While the surgical team plotted the best way to overcome the obstacle, MacDonald's family nervously awaited word of how the surgery was progressing.
"We are all just, frazzled," said her aunt, Bothwell.
"If I talk to her and she knows who I am, I will be happy," said her mother, Spataro.
Nearly four hours into the surgery, Bailes was still looking for the best path to the part of McDonald's brain he planned to remove.
"This is sort of like going through a bowl of Jello... with some veins and arteries in it," Bailes said. He persevered and eventually found a way around the vein.
"I had to go to Plan B, and, and change my trajectory and my extent of removal," said Bailes. "We got the anterior part of the temporal lobe, and the amygdale, the important part, out. But from my point of view it seemed to go well. Time of course, will tell."
And so time did. One hour after surgery, MacDonald woke up and was put through a basic test. She passed with flying colors: She wiggled her toes. She remembered her name.

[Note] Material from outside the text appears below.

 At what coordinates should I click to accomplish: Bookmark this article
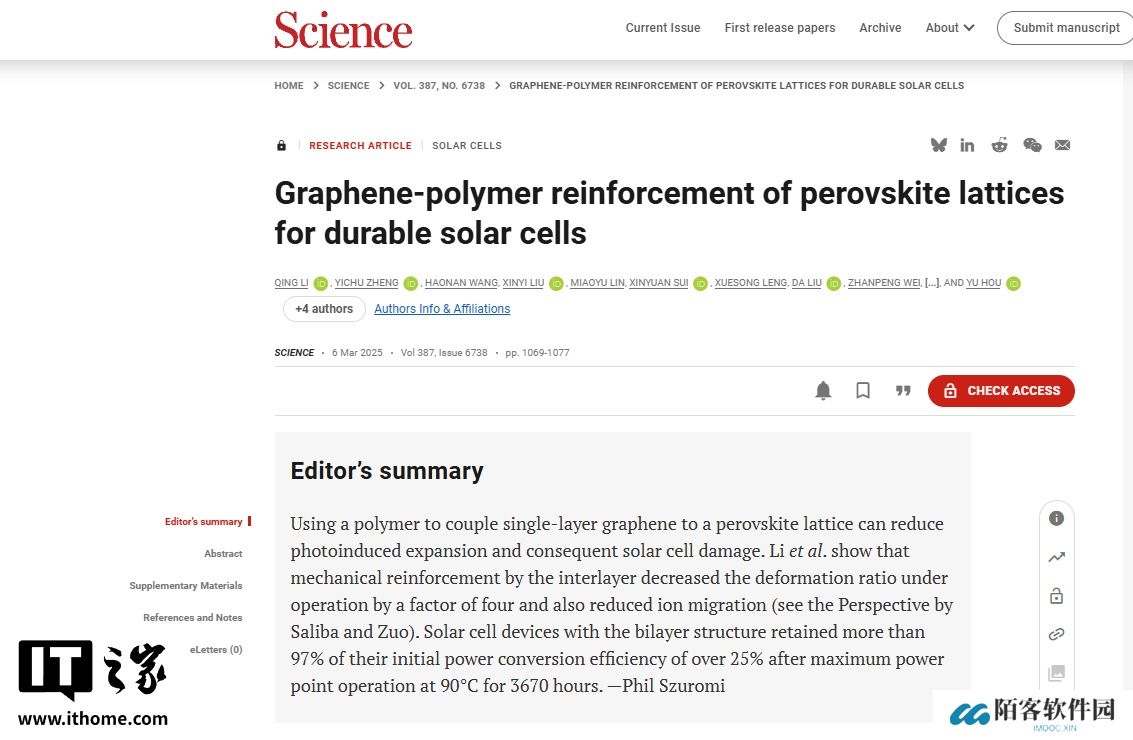point(863,391)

Some 36 hours later, she was ready for a visit from her little girl. As Mychaela sat on her Aunt Karen's lap, they both gave MacDonald a "thumbs up" on her memory, post surgery.
As much as their report pleased Bailes, he was cautiously optimistic about what the future holds for MacDonald.

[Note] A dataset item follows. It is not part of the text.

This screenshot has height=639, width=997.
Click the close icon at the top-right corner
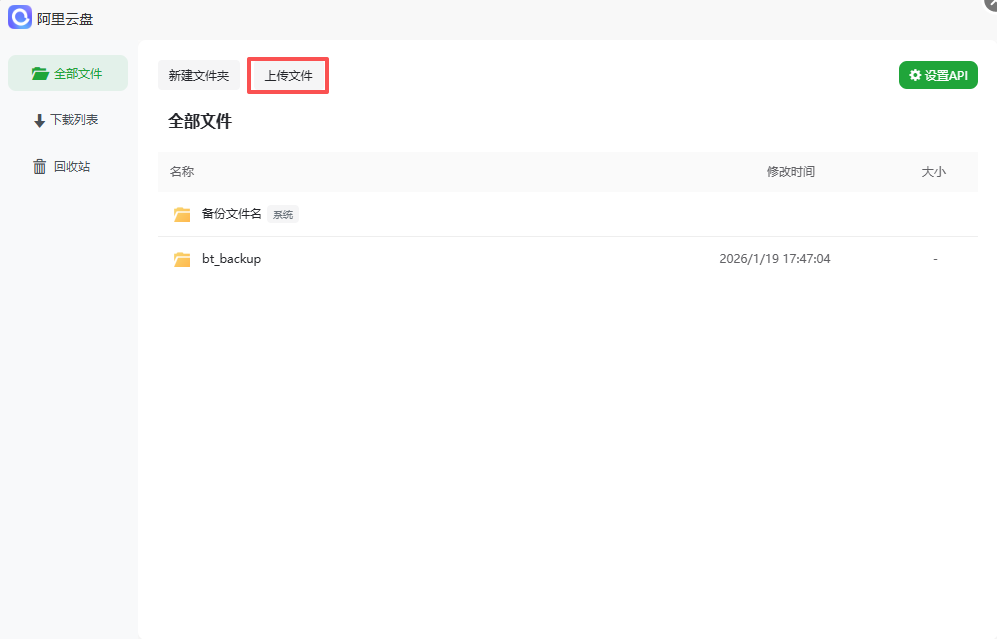(x=989, y=5)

"Only time will tell. It's very possible that you do your best at removing that part, and then the seizures actually can begin to originate from an area adjacent, or an area remote. So, you just don't know. You take your best educated prediction of where you can believe the seizure's originating, and where you can safely remove, and, so far, she's doing well," Bailes said.
MacDonald's mother said she was happy to take her daughter's progress one day at a time. " I thank God, the doctor, now she will have a normal life. Her and Mychaela can be happy, she can be happy, and but Kristy's back."
Two months after her surgery, MacDonald remains seizure-free.